How to Balance Customer Acquisition Vs. Customer Retention
Every marketer already understands the importance of attracting and retaining customers. With limited time and money, however, should the bulk of your resources go toward nurturing client relationships — or building new ones? Both are necessary for long-term growth. What is the optimal balance of customer acquisition vs. customer retention for your organization?
Let’s take a look.
Making the Case for Customer Retention
For years, conventional wisdom has said that customer retention is more profitable than acquisition. There are plenty of stats to back this claim:
- Past customers have up to a 70% chance of converting again — compared to 20% for new prospects
- Increasing customer retention rates by just 5% can boost profits by up to 95%
- Customer retention is between five to 25 times less expensive than trying to attract new users
With numbers like these, any business could be forgiven for slanting all of its marketing efforts toward retaining the customers it already has. After all, if new users are more expensive to find and harder to convert, why even go after them?
Making the Case for Customer Acquisition
Without a steady stream of new customers, your business cannot and will not grow in the long run. Even if you have super eager users who remain actively engaged with your products and services, their numbers are guaranteed to shrink over time.
With each new email blast, for example, some unknown percentage of recipients will unsubscribe. This isn’t limited to email. Similar attrition rates exist across all marketing channels, including:
- Social media
- Print advertising
- Direct mail
However, there are other reasons why customer acquisition isn’t something any business can afford to ignore.
For example, it’s possible that your current users represent a very narrow market. By focusing exclusively on their needs, you may be missing out on much larger opportunities.
Moreover, customer retention is only an option if you already have customers to retain. This certainly isn’t the case for new businesses. Startups have no choice but to focus 100% of their energy on acquisition if they want to get their ventures off the ground.
Similar limitations exist for other types of businesses, including those specializing in:
- Real estate
- College degrees
- Pool installations
For most customers, these are usually one-off purchases that don’t lead to repeat business.
What is the ideal formula for your organization?
Finding the Optimal Balance Between Retention and Acquisition
Every industry/business is unique, so there are no universal guidelines that will apply in all cases. A guideline is to start by devoting roughly 60% of your resources toward customer retention. One of the best channels for doing this is email marketing, which allows you to share discounts, promotions, and product launches with those who have already purchased from you (and will likely buy again).

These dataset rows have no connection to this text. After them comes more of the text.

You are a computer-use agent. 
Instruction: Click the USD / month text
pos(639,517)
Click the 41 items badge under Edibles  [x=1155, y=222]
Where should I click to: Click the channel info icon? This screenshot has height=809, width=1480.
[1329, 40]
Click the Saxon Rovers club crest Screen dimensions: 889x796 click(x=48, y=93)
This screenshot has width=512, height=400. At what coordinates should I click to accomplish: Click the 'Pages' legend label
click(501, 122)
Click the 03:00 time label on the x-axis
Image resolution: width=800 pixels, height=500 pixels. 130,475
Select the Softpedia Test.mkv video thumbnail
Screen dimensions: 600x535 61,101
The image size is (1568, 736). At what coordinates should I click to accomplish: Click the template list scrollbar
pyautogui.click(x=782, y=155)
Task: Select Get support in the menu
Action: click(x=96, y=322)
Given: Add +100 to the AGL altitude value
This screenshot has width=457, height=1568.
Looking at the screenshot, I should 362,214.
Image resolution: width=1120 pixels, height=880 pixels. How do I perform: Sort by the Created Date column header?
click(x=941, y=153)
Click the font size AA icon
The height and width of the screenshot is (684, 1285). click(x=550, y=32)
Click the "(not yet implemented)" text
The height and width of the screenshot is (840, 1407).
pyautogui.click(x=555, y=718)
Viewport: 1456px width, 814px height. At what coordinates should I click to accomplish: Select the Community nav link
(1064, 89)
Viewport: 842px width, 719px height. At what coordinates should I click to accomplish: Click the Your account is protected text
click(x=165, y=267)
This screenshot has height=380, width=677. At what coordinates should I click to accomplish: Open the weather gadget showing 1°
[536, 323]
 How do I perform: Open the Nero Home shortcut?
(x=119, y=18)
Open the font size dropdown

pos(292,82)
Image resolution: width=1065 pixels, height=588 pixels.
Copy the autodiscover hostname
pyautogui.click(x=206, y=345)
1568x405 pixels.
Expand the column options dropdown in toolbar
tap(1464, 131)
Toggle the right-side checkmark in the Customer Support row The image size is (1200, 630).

Better still, email marketing is easy to automate with the right software. This makes customer retention even more cost-effective than it already is.
The remaining 40% of your marketing budget should go toward advertising, social media, and SEO. These are the primary channels through which new users are most likely to discover your products and services.
Management guru Peter Drucker famously stated that, “What gets measured gets managed.” This is certainly true in the world of marketing, which is why the above 60/40 split should only serve as an initial baseline.
As a marketer, you need to actively monitor your results over time. Doing so allows you to make the necessary adjustments so that you can eventually find the ideal balance between your customer acquisition and retention efforts.